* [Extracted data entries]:
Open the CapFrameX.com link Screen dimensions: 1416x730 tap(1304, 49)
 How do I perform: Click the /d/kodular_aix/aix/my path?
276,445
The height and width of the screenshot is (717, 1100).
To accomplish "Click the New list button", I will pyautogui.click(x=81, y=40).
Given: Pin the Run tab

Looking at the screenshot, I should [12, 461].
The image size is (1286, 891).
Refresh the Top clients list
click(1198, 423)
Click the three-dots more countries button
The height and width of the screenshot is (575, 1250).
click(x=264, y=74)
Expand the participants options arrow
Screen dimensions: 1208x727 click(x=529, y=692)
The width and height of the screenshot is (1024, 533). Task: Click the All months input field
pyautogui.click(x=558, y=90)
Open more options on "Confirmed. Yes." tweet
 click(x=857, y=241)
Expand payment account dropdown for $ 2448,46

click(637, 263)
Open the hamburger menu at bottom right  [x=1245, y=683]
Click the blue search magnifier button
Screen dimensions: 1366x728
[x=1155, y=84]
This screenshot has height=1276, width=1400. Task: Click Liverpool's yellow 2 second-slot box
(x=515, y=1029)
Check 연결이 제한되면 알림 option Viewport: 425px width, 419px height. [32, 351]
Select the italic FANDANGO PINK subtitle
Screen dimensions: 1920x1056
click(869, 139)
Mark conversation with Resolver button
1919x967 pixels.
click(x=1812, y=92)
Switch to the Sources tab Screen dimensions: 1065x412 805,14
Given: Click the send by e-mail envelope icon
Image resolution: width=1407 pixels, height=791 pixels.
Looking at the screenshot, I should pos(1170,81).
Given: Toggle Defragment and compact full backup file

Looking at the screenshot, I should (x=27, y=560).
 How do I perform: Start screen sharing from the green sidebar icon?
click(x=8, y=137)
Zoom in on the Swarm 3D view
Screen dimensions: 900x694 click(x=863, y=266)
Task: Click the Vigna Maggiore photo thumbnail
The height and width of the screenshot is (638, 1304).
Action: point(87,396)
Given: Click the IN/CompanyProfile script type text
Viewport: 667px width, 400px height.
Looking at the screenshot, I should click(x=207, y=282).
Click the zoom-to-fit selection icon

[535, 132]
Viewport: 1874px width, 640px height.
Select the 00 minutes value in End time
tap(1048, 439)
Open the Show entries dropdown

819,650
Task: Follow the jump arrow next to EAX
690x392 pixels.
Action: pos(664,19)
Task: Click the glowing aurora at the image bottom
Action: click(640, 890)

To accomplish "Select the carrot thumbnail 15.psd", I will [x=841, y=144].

* [Exercise description]:
Every line that contains the string "accomplish" should be returned from the data.

* [Written solution]:
To accomplish "Click the New list button", I will pyautogui.click(x=81, y=40).
To accomplish "Select the carrot thumbnail 15.psd", I will [x=841, y=144].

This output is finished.